▶ [Problem to work on]:
Format the lines of the listing below as a Markdown table with the columns Row and Line, from the line with "Switch to the Dynamic tab in bottom panel" to the line with "(x=58, y=56)", both included. Number each row and leave out blank lines.

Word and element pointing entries
● ● ●

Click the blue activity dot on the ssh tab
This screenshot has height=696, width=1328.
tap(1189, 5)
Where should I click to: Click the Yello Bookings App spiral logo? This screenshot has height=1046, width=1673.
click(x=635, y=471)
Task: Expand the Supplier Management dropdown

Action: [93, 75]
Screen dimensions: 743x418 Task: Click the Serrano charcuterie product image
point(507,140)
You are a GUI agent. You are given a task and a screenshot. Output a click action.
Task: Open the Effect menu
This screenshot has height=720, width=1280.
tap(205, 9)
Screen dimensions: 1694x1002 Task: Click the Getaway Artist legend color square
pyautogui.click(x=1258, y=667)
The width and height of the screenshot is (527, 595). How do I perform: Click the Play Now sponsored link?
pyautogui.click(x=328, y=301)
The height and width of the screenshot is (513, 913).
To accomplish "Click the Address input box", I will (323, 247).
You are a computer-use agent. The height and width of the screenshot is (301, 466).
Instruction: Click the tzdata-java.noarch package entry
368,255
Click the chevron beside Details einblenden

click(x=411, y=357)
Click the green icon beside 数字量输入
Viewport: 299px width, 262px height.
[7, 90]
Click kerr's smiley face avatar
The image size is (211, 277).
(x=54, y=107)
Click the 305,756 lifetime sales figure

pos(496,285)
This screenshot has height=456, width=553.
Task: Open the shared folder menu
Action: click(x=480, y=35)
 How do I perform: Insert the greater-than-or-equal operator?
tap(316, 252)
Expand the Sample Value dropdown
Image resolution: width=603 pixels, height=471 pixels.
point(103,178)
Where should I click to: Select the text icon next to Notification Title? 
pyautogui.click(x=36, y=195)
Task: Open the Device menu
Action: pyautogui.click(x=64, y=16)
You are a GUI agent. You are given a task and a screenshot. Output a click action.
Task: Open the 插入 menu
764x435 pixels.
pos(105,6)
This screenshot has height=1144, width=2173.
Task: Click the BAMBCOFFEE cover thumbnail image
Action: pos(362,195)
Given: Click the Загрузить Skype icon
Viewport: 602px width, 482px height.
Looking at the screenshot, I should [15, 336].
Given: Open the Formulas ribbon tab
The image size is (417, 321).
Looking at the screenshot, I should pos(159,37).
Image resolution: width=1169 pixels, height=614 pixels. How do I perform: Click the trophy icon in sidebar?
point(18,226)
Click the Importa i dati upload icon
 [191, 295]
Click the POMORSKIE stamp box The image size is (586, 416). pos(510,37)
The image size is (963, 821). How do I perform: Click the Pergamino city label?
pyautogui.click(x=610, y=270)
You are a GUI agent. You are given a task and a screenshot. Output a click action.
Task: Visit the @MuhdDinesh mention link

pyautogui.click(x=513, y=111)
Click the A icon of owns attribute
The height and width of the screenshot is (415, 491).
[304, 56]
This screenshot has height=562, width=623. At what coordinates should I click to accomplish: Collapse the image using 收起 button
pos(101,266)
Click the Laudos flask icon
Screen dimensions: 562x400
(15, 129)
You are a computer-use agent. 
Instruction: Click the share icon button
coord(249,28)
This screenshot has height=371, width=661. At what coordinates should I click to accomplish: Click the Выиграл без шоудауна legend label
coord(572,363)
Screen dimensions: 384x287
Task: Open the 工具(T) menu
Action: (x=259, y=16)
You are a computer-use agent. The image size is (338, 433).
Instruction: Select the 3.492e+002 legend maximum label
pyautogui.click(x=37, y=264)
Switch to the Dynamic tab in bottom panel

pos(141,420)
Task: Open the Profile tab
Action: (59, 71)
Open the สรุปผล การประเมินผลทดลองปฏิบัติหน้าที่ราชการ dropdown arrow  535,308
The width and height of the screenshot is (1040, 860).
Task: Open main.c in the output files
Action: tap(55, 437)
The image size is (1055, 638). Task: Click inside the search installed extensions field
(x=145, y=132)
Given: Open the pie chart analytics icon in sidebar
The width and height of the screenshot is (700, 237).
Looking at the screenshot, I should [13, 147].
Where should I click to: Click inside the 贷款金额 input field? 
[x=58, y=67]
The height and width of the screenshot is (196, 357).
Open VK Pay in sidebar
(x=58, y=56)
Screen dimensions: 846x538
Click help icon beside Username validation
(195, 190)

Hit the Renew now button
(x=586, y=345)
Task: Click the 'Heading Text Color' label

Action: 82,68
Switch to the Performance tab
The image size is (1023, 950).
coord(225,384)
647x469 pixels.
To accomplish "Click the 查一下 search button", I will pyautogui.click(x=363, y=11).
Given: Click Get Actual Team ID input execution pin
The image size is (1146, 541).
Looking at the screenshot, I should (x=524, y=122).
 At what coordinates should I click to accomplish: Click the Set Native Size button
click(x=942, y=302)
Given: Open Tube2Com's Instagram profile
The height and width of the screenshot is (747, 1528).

● ● ●

▶ [Output for this task]:
| Row | Line |
|---|---|
| 1 | Switch to the Dynamic tab in bottom panel |
| 2 | pos(141,420) |
| 3 | Task: Open the Profile tab |
| 4 | Action: (59, 71) |
| 5 | Open the สรุปผล การประเมินผลทดลองปฏิบัติหน้าที่ราชการ dropdown arrow  535,308 |
| 6 | The width and height of the screenshot is (1040, 860). |
| 7 | Task: Open main.c in the output files |
| 8 | Action: tap(55, 437) |
| 9 | The image size is (1055, 638). Task: Click inside the search installed extensions field |
| 10 | (x=145, y=132) |
| 11 | Given: Open the pie chart analytics icon in sidebar |
| 12 | The width and height of the screenshot is (700, 237). |
| 13 | Looking at the screenshot, I should [13, 147]. |
| 14 | Where should I click to: Click inside the 贷款金额 input field?  |
| 15 | [x=58, y=67] |
| 16 | The height and width of the screenshot is (196, 357). |
| 17 | Open VK Pay in sidebar |
| 18 | (x=58, y=56) |